In the loop I used each prediction to create the next lag.

Because in 2025 there are no real past values ​​— only what the model predicts.

This is an autoregressive forecasting method.

In [94]:
df_2025['semester'] = df_2025['DateTime'].dt.month.apply(lambda x: 1 if x <= 6 else 2)


I divided the year into semesters and calculated the averages.


That's  what the question asked.

In [95]:
semester_avg = df_2025.groupby('semester')['Predicted_SMP'].mean().reset_index()
semester_avg.rename(columns={'Predicted_SMP':'Average_SMP'}, inplace=True)
print(semester_avg)

   semester  Average_SMP
0         1   163.644531
1         2   176.019226


In [96]:
semester_avg.to_excel("Predicted_SMP_2025_Semester.xlsx", index=False)


**Summary:**

I built time features to capture seasonality.

I added lags to give the model memory of past values.

I added rolling to capture short and long-term trends.

I trained an XGBoost model on the 2024 data.

I applied autoregressive forecasting to all of 2025.

I produced a semi-annual average — as requested in the question.


**Additional data to consider:**

Temperature data: Hourly or daily temperatures, as electricity demand is strongly influenced by weather conditions (heating/cooling needs).

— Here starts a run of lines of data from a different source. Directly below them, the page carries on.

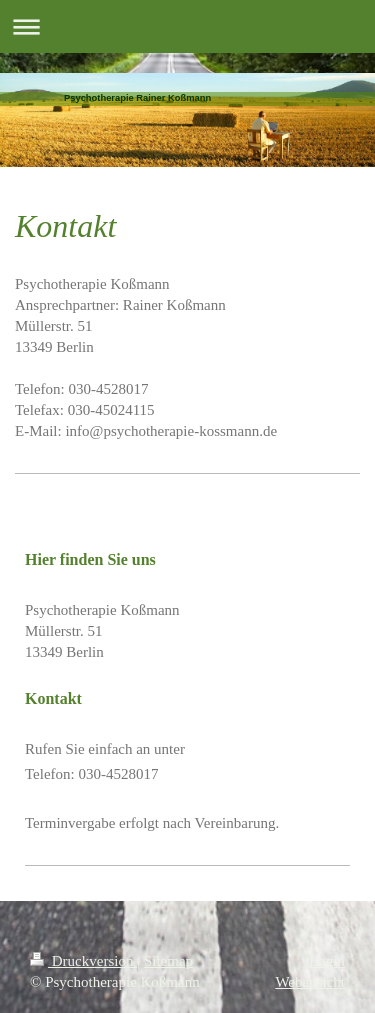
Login (327, 961)
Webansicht (310, 982)
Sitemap (168, 961)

Electricity consumption data: Historical and real-time consumption patterns to capture demand fluctuations.

Solar and wind production data: Generation from renewable sources, since these directly affect supply availability.

Gas prices: Market prices for natural gas, which impact marginal production costs and therefore electricity prices.

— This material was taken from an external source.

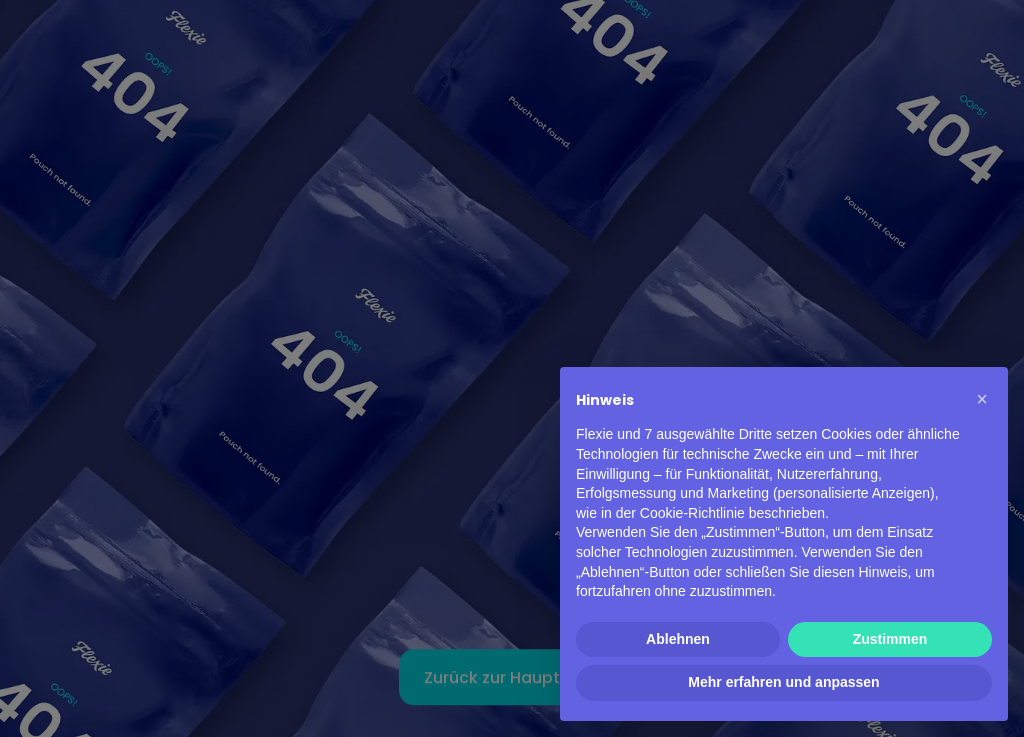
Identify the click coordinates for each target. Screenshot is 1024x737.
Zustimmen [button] (890, 639)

Special days / events: Holidays, public events, or abnormal days that can significantly alter typical demand patterns.

Grid/network data: Information on network constraints, outages, or transmission capacity that could affect supply-demand balance and prices.

Including these external variables would allow the model to better capture the real-world drivers of electricity price and consumption variations.